Hickman's extended discussion of technology ranges over an impressive array of post-moderns. His cast of characters includes, as well as Dewey: Habermas, critical theorist Andrew Feenberg and his teacher Marcuse, and "neo-Heideggerian" Albert Borgmann. Throughout these chapters I found myself thinking that Dewey's non-transcendent, humanistic ideal of experiential growth ought to have been deployed in response to many thorny issues -- used foremost as a criterion for what sorts of technology are desirable. Hickman ends this part of the book with an extended quote from Dewey (LW 14.229). The quote contains Dewey's philosophical statement of the democratic faith as "belief in the ability of human experience to generate the aims and methods by which further experience will grow in ordered richness." But Hickman's interpretive emphasis is placed on what the whole, much longer quote has to say about the "interaction between inquiry at its various technological, scientific, and political levels" (p. 126). That interpretative stance is emblematic for me of my main reservation about the book: it overemphasizes Dewey's theory of inquiry at the expense of his theory of experience.

The part of the book devoted to the environment, to "green pragmatism," takes up a number of issues about which Dewey's philosophy has plenty to teach us -- though again, an emphasis on his philosophy of experiential growth would have proved still more instructive about the issues. Of these chapters it may fairly be said that concerns about post-modernism recede into the deep background of the discussion.

The last part of the book is entitled "Classical Pragmatism". The ensuing interpretation of Dewey forces his philosophy into an all too Peircean (and, to a much lesser extent, Hegelian) mold.
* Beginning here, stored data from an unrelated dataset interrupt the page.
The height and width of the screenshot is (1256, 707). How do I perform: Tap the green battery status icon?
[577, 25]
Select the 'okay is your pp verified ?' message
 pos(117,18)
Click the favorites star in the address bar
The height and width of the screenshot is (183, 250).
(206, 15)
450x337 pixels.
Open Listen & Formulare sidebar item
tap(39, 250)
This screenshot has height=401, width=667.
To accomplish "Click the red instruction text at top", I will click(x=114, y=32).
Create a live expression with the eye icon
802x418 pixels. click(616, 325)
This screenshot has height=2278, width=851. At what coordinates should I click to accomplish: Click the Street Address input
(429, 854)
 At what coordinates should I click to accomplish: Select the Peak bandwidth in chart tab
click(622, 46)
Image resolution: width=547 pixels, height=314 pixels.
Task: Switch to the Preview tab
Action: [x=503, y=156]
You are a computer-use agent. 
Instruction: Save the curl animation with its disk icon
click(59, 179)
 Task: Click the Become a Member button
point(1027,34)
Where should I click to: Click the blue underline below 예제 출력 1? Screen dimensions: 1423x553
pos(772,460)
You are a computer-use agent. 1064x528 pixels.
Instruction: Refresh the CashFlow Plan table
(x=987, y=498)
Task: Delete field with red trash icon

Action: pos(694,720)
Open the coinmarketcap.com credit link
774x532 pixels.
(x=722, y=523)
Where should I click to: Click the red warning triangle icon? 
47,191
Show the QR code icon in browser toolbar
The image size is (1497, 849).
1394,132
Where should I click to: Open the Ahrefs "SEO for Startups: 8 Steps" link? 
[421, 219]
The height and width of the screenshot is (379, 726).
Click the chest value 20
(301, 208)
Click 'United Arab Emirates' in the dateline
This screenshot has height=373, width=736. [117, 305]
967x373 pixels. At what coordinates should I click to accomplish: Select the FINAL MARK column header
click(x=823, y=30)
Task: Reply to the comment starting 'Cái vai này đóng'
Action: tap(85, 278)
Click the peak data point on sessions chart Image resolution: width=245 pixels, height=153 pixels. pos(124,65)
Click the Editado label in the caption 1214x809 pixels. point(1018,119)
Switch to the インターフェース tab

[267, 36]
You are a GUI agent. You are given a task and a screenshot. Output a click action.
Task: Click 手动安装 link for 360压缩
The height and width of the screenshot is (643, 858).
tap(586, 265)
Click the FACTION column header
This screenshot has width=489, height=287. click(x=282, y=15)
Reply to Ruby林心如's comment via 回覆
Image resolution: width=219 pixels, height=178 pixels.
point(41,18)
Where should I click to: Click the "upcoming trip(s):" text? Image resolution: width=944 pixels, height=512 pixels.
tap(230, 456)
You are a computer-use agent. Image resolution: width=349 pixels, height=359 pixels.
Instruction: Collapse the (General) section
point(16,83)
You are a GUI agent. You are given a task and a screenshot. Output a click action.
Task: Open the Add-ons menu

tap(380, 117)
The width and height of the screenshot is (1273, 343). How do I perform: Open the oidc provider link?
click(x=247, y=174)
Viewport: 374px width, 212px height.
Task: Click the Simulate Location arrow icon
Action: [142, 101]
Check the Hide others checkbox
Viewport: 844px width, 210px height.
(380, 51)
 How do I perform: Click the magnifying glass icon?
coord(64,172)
One gets the impression that -- with the exception of its last chapter -- the final part of the book is just a home for some fugitive essays on pragmatism. For all their potential for illumination and their directing of philosophical attention to neglected Deweyan views, these particular essays do little to advance the post-post-modern pragmatic agenda of the book.



[1] Following Hickman, this citation makes reference to Dewey's Middle Works, volume 9, page 338. So, too, "LW" refers to Dewey's Later Works and "CP" refers to Peirce's Collected Papers.